In recent years, shipping containers have seen many second-hand applications. As almost ideal sustainable building resource, they have been modified into, office spaces, vacation homes, condos, and even bars and public libraries. Their corrugated steel construction makes them rugged, able to withstand vertical and horizontal forces, and their design makes them easy to stack one onto another or interlock at 90 degrees. All these characteristics make them ideal for lot of uses, especially buildings. Thanks to their adaptability and versatility, creative designers have come up with very modern and daring solutions.
Containers as Productive Units
It shouldn’t surprise that some industrious entrepreneurs have grasped the economy and ubiquity of shipping containers as a productive units. There is a number of successful examples of containers modified into greenhouses, or vertical vegetable gardens. One of them is a young Atlanta-based company called PodPonics. They started converting retired shipping containers into small hydroponic farms, that can be transported in the areas of need and produce fresh vegetables anywhere in the world.
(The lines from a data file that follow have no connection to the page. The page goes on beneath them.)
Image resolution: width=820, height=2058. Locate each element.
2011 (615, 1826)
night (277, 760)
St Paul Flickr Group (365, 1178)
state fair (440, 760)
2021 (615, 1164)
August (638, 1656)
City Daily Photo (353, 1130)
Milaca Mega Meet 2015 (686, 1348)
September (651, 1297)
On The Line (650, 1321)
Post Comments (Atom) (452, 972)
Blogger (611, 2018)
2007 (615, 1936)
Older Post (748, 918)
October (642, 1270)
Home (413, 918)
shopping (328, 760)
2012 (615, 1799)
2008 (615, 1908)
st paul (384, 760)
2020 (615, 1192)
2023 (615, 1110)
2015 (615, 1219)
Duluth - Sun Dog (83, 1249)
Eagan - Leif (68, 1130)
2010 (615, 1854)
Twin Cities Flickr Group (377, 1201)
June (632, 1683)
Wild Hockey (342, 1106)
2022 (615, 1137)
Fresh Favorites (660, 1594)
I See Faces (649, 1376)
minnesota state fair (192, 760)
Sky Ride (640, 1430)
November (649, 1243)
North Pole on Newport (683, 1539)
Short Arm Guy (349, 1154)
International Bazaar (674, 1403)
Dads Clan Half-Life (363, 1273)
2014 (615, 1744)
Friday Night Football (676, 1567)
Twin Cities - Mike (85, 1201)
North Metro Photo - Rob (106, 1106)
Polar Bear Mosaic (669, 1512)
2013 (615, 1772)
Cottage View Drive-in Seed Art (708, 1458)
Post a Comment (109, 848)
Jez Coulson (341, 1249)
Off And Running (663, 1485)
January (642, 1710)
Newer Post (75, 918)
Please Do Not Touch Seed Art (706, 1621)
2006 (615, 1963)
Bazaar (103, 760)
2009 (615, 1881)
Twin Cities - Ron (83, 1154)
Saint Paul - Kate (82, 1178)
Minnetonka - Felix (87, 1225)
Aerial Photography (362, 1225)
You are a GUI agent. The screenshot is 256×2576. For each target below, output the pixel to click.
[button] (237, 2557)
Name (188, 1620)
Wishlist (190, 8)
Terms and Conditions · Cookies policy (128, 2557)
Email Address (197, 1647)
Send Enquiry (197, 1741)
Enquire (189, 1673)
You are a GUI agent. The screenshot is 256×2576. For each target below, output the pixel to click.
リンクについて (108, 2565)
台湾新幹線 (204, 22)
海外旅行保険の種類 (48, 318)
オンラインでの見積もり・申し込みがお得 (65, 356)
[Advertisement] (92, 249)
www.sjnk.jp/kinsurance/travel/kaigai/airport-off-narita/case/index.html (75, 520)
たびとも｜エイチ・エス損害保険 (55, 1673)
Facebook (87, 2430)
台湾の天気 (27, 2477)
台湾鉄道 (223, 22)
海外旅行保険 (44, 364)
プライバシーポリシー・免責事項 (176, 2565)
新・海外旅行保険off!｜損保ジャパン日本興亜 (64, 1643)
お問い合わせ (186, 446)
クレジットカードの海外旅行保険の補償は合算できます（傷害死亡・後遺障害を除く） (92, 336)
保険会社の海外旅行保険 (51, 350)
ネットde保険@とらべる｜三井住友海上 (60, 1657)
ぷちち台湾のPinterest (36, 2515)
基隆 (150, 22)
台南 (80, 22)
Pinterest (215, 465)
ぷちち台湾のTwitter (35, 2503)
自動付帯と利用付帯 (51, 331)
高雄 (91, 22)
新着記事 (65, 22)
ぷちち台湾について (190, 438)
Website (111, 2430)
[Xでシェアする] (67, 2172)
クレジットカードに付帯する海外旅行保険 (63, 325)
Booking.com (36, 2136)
Intensive Farming in 20 feet
The company CEO Matt Liotta says that its six container farms are supplying local market with 200 pounds of leafy greens a week. And the best thing is that one unit measuring 320 square feet can produce the same amount as one acre of farmland. Apart from being made with sustainable materials, PodPonic’s farms use no pesticides and significantly less water and fertilizers. Local foodservice businesses have given them flying reviews for the quality of their lettuce. Their biggest selling point is the fact that their vegetables are only a couple of hours old.
Innovator and Gardener
Another creative individual, Damien Chivialle, has brought the whole concept of container garden onto a much higher level. His 20-foot long Urban Farm Units are complex food producing pods with lots of uses, smartly designed to include every aspect of farming and combine in in a single container unit. His UFU consists of a shipping container foundation with a greenhouse garden superstructure with a metal staircase for accessing the greenhouse. The whole affair is modular and adaptable.
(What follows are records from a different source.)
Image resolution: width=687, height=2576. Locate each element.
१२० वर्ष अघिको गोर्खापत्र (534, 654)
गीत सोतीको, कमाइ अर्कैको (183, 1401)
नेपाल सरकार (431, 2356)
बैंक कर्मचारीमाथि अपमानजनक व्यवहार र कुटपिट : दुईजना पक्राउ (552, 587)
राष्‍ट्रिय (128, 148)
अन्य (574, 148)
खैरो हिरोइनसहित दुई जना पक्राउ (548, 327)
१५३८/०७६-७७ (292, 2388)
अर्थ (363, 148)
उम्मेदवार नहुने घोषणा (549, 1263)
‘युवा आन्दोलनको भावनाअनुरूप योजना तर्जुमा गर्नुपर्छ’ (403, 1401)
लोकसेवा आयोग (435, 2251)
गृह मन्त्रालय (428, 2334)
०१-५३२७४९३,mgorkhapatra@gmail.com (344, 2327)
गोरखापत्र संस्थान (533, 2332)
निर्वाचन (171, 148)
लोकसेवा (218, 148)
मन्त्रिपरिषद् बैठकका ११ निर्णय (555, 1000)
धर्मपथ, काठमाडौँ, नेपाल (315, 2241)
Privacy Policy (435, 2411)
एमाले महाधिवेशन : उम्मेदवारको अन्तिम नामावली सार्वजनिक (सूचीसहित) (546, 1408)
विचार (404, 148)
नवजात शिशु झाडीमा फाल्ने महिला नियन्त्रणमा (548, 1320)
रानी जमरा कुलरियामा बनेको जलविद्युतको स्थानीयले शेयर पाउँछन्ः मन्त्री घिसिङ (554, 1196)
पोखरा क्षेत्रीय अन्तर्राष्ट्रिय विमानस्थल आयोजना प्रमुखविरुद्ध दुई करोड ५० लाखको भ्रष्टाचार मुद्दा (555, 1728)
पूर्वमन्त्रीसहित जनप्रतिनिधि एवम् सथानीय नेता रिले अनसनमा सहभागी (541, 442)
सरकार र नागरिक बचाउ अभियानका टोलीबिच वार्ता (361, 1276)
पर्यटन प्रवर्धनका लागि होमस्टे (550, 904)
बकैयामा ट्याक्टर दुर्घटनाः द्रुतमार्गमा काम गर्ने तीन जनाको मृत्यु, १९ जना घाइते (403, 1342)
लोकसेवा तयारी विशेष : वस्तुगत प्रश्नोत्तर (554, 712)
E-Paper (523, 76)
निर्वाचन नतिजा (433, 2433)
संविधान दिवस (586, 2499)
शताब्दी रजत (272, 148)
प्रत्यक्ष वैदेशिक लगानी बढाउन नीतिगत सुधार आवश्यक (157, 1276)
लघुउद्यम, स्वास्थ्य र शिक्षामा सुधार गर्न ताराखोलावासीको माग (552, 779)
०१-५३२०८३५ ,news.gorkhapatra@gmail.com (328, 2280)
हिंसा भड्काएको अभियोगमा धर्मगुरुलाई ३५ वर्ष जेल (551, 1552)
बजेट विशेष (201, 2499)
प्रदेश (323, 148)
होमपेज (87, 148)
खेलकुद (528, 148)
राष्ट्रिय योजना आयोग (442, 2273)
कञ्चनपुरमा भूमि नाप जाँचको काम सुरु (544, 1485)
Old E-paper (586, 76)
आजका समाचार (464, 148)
Hydroponic technology of these farms combines traditional tools and knowledge with high performance output. The lower level includes a fish pond and a cleaning tank which are used to fertilize the plants and recycle water. In the cleaning tank, fish feces are degraded by bacteria into minerals which fertilize the plants, which then filter the water returning it back to the fish. It’s a closed circuit operation that is even designed to collect methane from the tank to power a backup generator.
Perfect for Urban Areas
On the greenhouse level, vegetables and herbs are exposed to the sunlight, but protected from the city air pollution. These container farms have already been tried out in Brussels and Zurich, where their versatility has been proven. In other words they are a perfect solution for growing fresh and organic food in crowded cities, where there is little agricultural land, little room, and the air is far below the food-growing standard.
As such, these container farming units are designed for easy transport and simple deployment in areas where fresh locally grown vegetables are in high demand, and the municipal situation makes traditional greenhouses impossible to manage.